Sunday, April 08, 2012

"Mad world! Mad Kings! Mad composition!" - rethinking power and gender in King John: RSC, Swan Theatre, Saturday 7 April 2012 preview


King John used to be a real crowd-pleaser (back in the 19th century), but has had long periods of having fallen out of favour.  It's hard to see why, since this history play is eminently adaptable to commentary on power, authority, and - in this version especially - gender.  With several strong women characters already in the play, the balance of this production tips even further to the female, with The Bastard being played with the sinewy strength by Pippa Nixon and the Legate Pandulph portrayed by a magisterial and elegant Paola Dionisotti.  
Alex Waldman makes the title role that of a headstrong but ultimately chaos-wreaking young man, out of his depth amidst such strong women.  He fails to compromise, then compromises, and is eventually bought down by poison: a real 'inside I'm dancing' thrash to the death, putting on the show to convince himself more than anyone else.  He's mortified at the pathetic nature of his departure from life.
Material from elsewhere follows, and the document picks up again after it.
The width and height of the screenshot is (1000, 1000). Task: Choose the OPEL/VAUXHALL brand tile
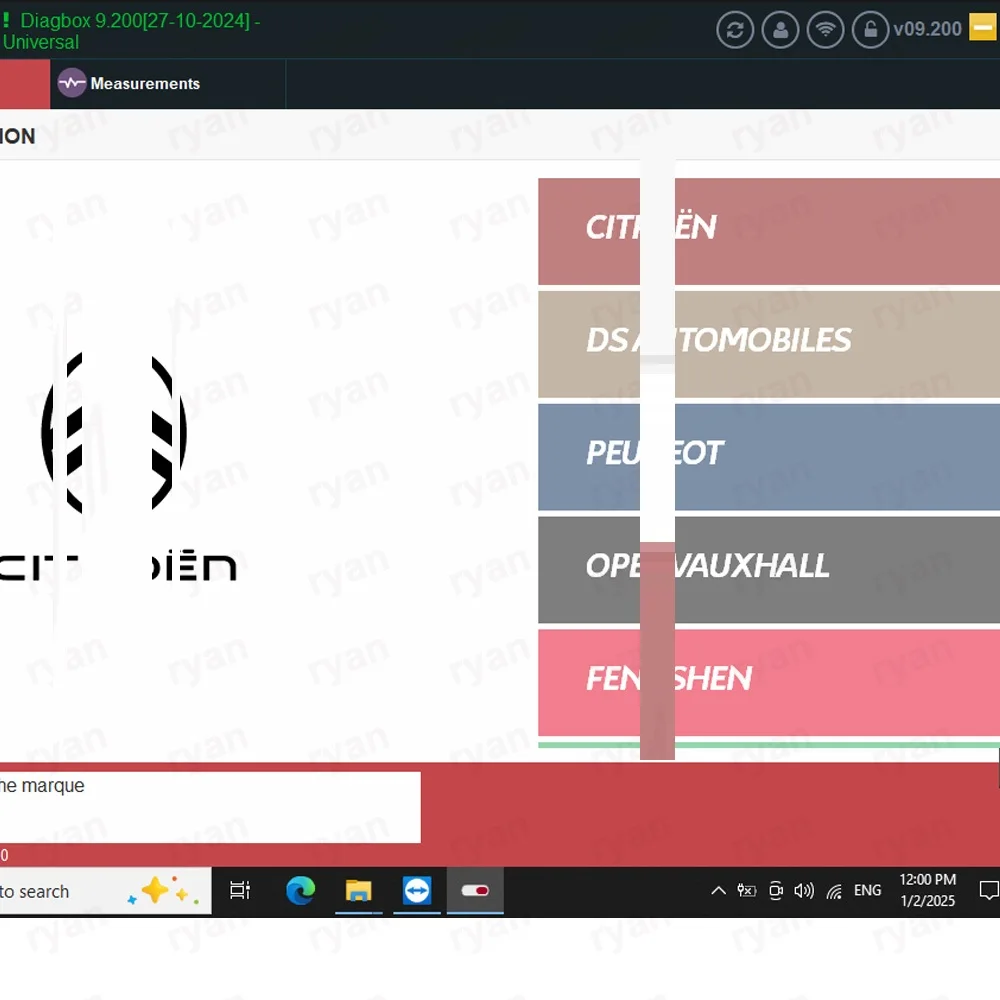[768, 570]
I think Waldman could go far as he's pretty mesmerizing to watch even as this flawed and malleable King.  Resembling James McAvoy won't do the guy any harm either... 
There are some nice flashes of humour and incongruity throughout the production - many allow Nixon space to soliloquize to a rapt audience.  She stops the show, the party, the politics, to comment on the mad family who have allowed her 'Couer-de-Lion' features a role in shoring up these 'Nations at War' (to use the RSC's over-arching thread which includes this play and Richard III*).  Nixon plays The Bastard as one with amused detachment and simultaneously fierce confidence: s/he open the play with a solo ukulele version of 'Land of Hope and Glory', before the music launches fully into Pomp and Circumstance mode and the coronation of John garners exultant (if sychophantic) cheers in front of an irked Chatillion (the fine if under-used Edmund Kingsley**).
There is also a hilarious sequence - if in terms of the play utterly superfluous - where the party to celebrate the (doomed) marriage of Blanche and Lewis, the Dauphin, becomes a recreation of the Dirty Dancing finale complete with a finger-clicking advance and a leap/lift.  It's incongruous, but also rather charming - families willing this compromise to work, but realising all too late that it cannot when the authority of the Church turns up in the form of an imperious Legate to bring wayward John and England's faith back into line.  The party comes to an abrupt end, and Blanche is left once more the pawn of the power-plays where her body and mind are merely exchangeable commodities on an alter of authoritarianism.
The play makes good use of the mother figures, who elsewhere are all too easily given to histrionics in productions of King John: here Constance (mother of the doomed Arthur) is suitably grief-stricken but the distress is contained whilst being no less powerful for that.  Additionally, the ever-luminous Siobhan Redmond*** makes for a righteous power behind-the-throne Queen Elinor.  Her off-stage death brings to an swift end her efforts to manage the wayward, hotheaded John.  Her political accommodations befit her own strengths as a royal force to be acknowledged.
For me, there is just one slightly wrong note in this production: the conflation of The Bastard with Hubert, who is 'instructed' by John to kill the young Arthur and fails.  Sadly, for me it does not seem to quite work.  Is it being female that weakens the act of putting out the eyes of the young prince?  It undermines the otherwise smart but not so simplistic gender-switch of The Bastard.  
But this is a minor complaint in a very savvy production, worth seeing and which I am sure will iron out any rough edges from this preview version (it was only the second performance).
In the meantime, we'll be back next month when I'm looking forward to seeing the delightful Jonjo O'Neill again playing Richard III.  Should be fun.


* The trilogy of 'Nations of War' concludes with 'A Soldier in Every Son - The Rise of the Aztecs'
** Yup, Sir B's progeny
*** Yes, that was how I sold Neil the play.  Plus, ya know, politics and history.  He likes them.